A systematic review of policy and clinical guidelines on positive risk management

, & ORCID Icon
Pages 329-340 | Received 30 Sep 2020, Accepted 09 Mar 2021, Published online: 19 May 2021
 

Abstract

Background

National policies and guidelines advocate that mental health practitioners employ positive risk management in clinical practice. However, there is currently a lack of clear guidance and definitions around this technique. Policy reviews can clarify complex issues by qualitatively synthesising common themes in the literature.

Aims

To review and thematically analyse national policy and guidelines on positive risk management to understand how it is conceptualised and defined.

Method

The authors completed a systematic review (PROSPERO: CRD42019122322) of grey literature databases (NICE, NHS England, UK Government) to identify policies and guidelines published between 1980 and April 2019. They analysed the results using thematic analysis.

Results

The authors screened 4999 documents, identifying 7 eligible policies and 19 guidelines. Qualitative synthesis resulted in three main themes: i) the conflicting aims of positive risk management; ii) conditional positive risk management; and iii) responsible positive risk management.

Conclusions

Analysis highlighted discrepancies and tensions in the conceptualisation of positive risk management both within and between policies.
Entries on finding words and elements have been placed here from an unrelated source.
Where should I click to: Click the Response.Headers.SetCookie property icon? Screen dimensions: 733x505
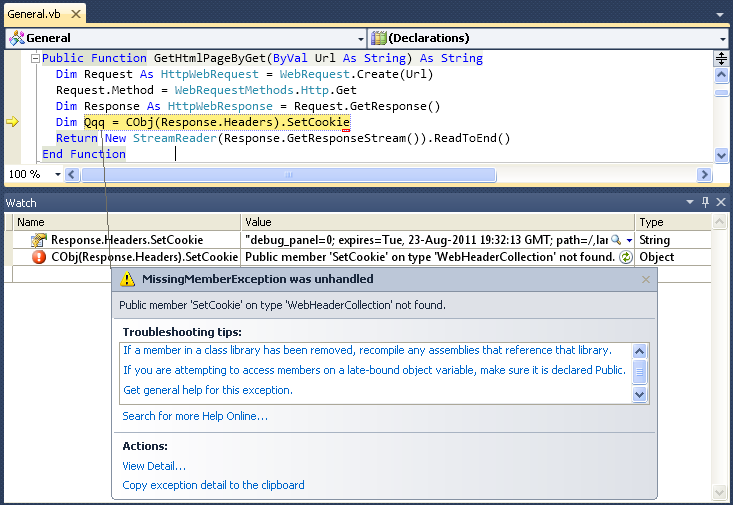pyautogui.click(x=39, y=240)
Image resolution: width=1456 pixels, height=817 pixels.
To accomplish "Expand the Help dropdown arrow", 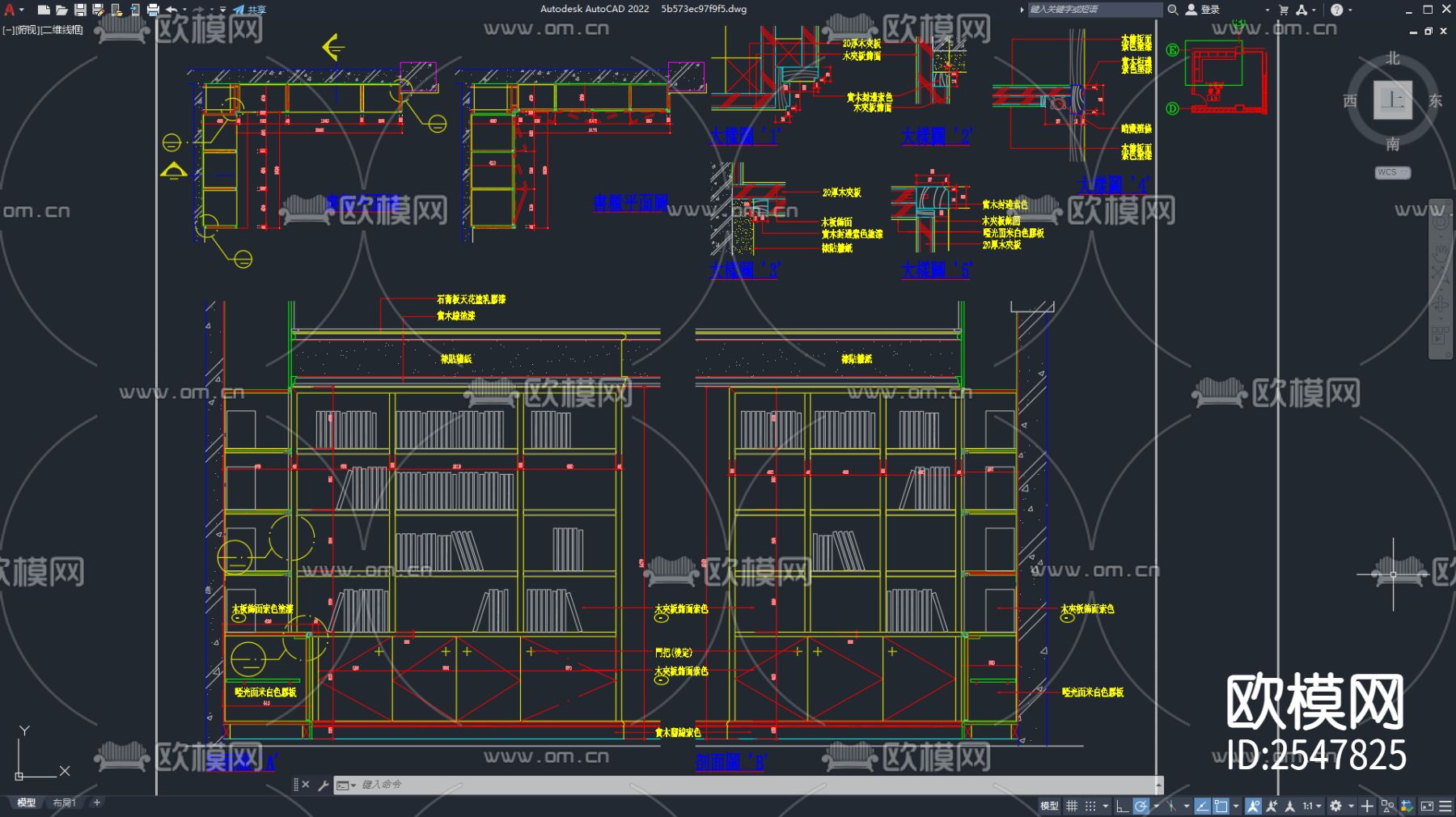I will [x=1350, y=10].
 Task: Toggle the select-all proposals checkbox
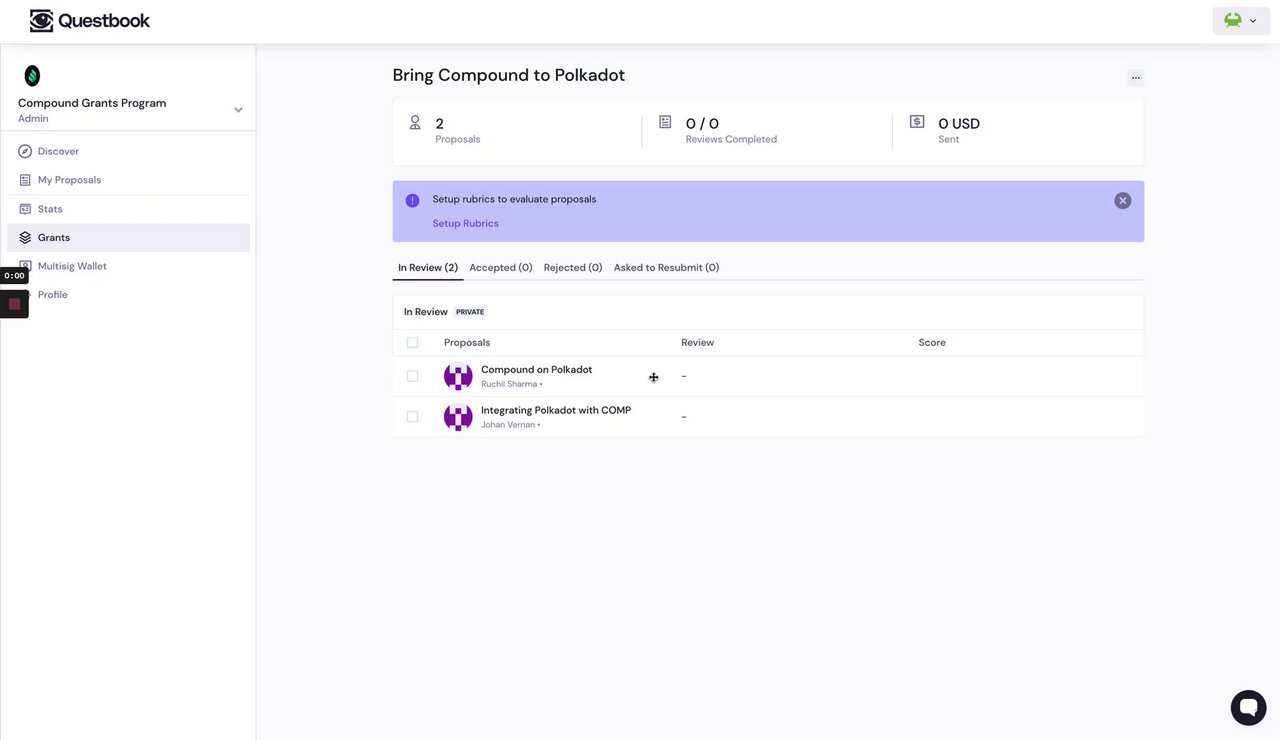pos(412,343)
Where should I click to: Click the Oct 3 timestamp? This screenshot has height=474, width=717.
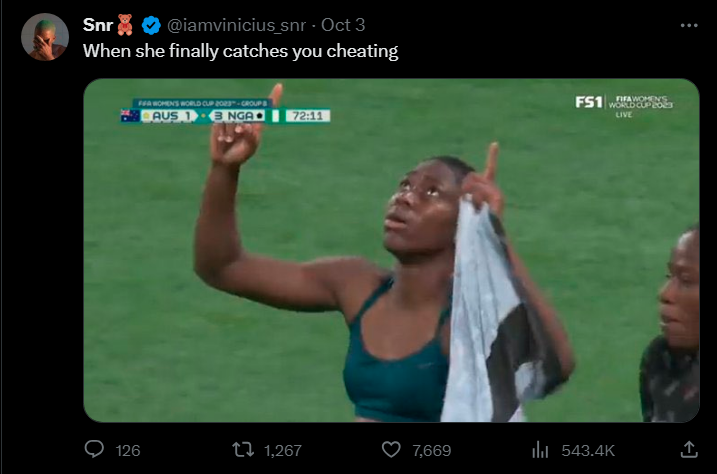(343, 25)
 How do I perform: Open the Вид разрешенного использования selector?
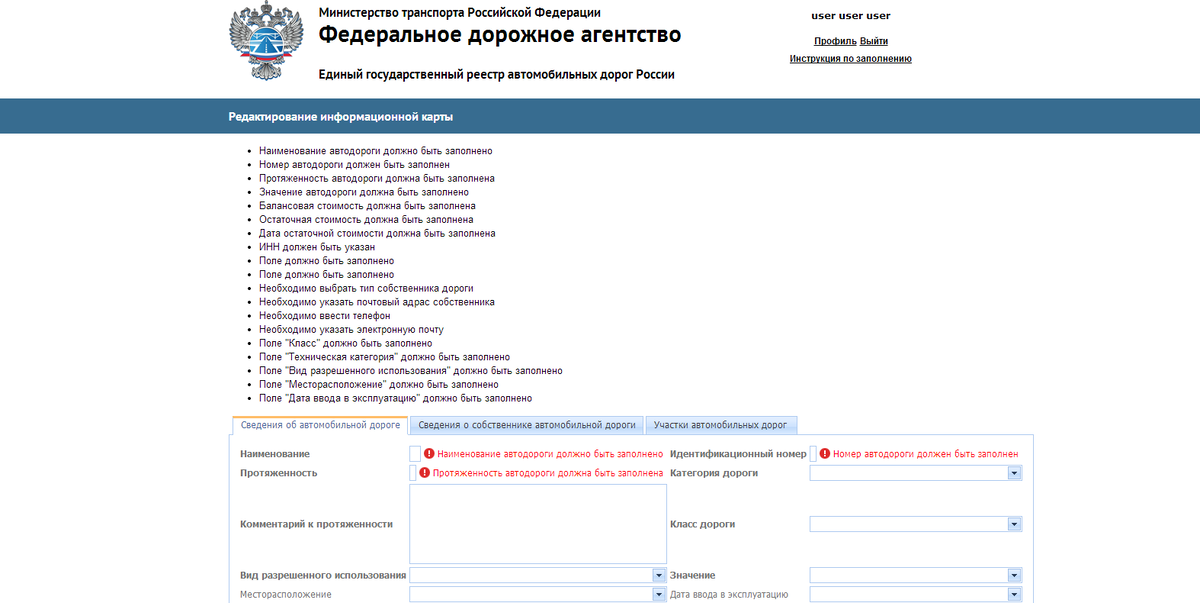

Documents described positive risk management in different and contradictory terms, making it challenging to identify what it is, when it should be employed, and by whom. Five policies offered only very limited definitions of positive risk management.

Disclosure statement

No potential conflict of interest was reported by the author(s).

Data availability statement

The data used for this paper were policies and clinical guidelines and are freely available online (see references).